4. Beware the guru. Not that they will necessarily give you bad advice; it's just that it hasn't been internalized by you. Don't be afraid to try things and make mistakes. You need to understand why these concepts are good for yourself.

"The opposite of a correct statement is a false statement. The opposite of a profound truth may well be another profound truth." -- Niels Bohr

It's not that procedural programming is wrong. It's just that OO can be better. First of all, it encompasses all the best practices of the pre-OO world. Then, it strengthens these best practices or provides new capabilities. Central ideas behind OO: Encapsulation, polymorphism, inheritance.

When programming, you should personify the code. Thus, you could say object orientation is...

  • A way of encapsulating data and behavior in a software construct known as an object.
  • Objects have common properties expressed as "I know this about myself.."
  • Objects have common methods expressed as "I can do these things.."

So think of methods. Think of objects that just communicate with each other. As an after-thought, what would happen if these objects die, for instance, if the machine was shut down? That's when writing to a database or some other persistence layer comes to play--only as a means to persist the objects. The key is the objects and their methods, not what they contain or how they're stored.

As people, we all are going to go somewhere after this presentation. In the procedural world, you have to get from us our instructions on how to go home, and execute those. In the OO world, you just send me a message, "Nice seeing you; now leave." I then execute that in whatever way I need to do it, and you don't have to be aware of what or how that is.

A component with data and accessors and that's it: Are you really an object?
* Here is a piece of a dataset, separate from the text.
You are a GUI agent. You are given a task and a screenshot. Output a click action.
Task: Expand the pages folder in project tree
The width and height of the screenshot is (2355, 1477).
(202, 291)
Maybe, technically. But really you're just an irritating structure that only allows access with annoying getters and setters. Real objects should be able to do specialized functionality when asked to do something. Something specific to its identity.

Instead of:

<cfif>
    <cfset tax=productTaxMan.getTaxRate(customer.getState(),product) />
</cfif>

Do something like:

<cfset tax=productTaxMan.applyTax(customer,product) />

If your CFCs are nothing but collections of functions or wrappers for queries, you're not getting the real benefit of OO.
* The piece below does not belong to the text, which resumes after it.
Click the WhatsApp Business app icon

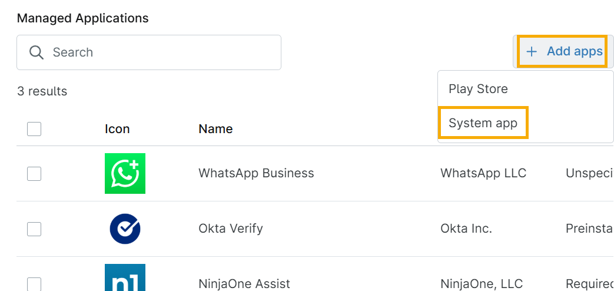125,173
Model. A domain model is a software representation of your organization. An employee, a customer, an invoice. When you are working in the same environment, your domain model will get richer and richer over time. Components are a great way to implement that.

View. HTML, Flash, Flex, Ajax. Knows nothing of the model.

Controller. Mediates user requests and draws on resources from the model. A "Front Controller", or "Central Controller", is just a controller that will generally mediate all requests of an application.

Inheritance is fun, it's cool. But it is overused. The more you use inheritance, the more dependence your code has, so theoretically it is easier until you start needing to change things, in some cases.